If you are a business owner it is certain that contracts play a big role in many areas of your business, Some will be simple, and others more complex requiring input and advice from your business lawyers. As for what the contracts relate to, this can vary significantly and impact just about every aspect of the operation of your business..

There are contracts for purchasing supplies, materials, and stock, contracts to supply clients, contracts relating to your premises, and contracts that may be for the purchase or the hiring of machinery and equipment. Beyond these, there is a type of contract which is one of the most important that any business owner will have within their company and that is the employment contract of each of their employees.

An employment contract has two core reasons to exist and that is the protection of the employee and the protection of the employer.
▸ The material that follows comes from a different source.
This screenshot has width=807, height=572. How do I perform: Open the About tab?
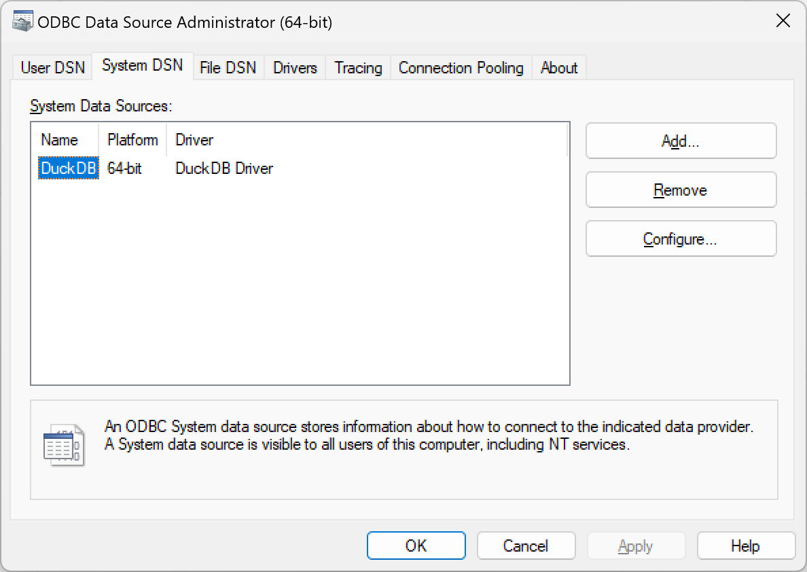(x=558, y=67)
It is often thought that an employment contract’s sole purpose is to protect a worker’s rights and to ensure that they were not having to work under unacceptable, and even unlawful working terms. While it does fulfils that purpose, it is just as crucial in the protection of the employer too.

We often hear of employees being exploited, and of course for any employer to do that is completely unacceptable. But there are also cases of employees not fulfilling their obligations, or instigating frivolous legal action against their employers, and regardless of the legitimacy of any such action, the employment contract can be what protects the employers from any possible litigation.

While some verbal employment contracts do exist we would strongly advise that all employment contracts you use are in writing and created with the help and advice of a commercial lawyer. Trying to create one on the cheap yourself leaves you wide open to the possibility that the contract you create is unlawful, with all the legal ramifications that could create.

As for what an employment contract should include there will obviously be some bespoke elements that are specific to your company and the position of the employee within that company. There are also several generic elements which most employment contracts should include as follows:

  • Date of employment
  • Probation period
  • Duration of contract
  • Remuneration and benefits
  • Job title, duties, and responsibilities
  • Hours of work
  • Disciplinary policies
  • Confidentiality clauses
  • Notice period

As you can see that is not an insignificant number of areas that have to be covered and therefore it should normally be the case that an employment contract runs to several pages. It is key that everything within the contract is clear and unambiguous, which, again, is why we recommend that you discuss its creation with an employment or commercial lawyer.

Whilst the employment contract will include many of the responsibilities of the employee, it is certainly worth noting that employers have responsibilities too. These include matters such as health and safety, equitable and fair payment for employees, keeping employees informed of any changes to their conditions, and ensuring that the welfare of employees is considered at all times.

With responsibilities on both sides of the equation, it is therefore essential that any employment contracts within your business are watertight and do not allow for the possibility that an employee could take advantage of any ambiguities or omissions.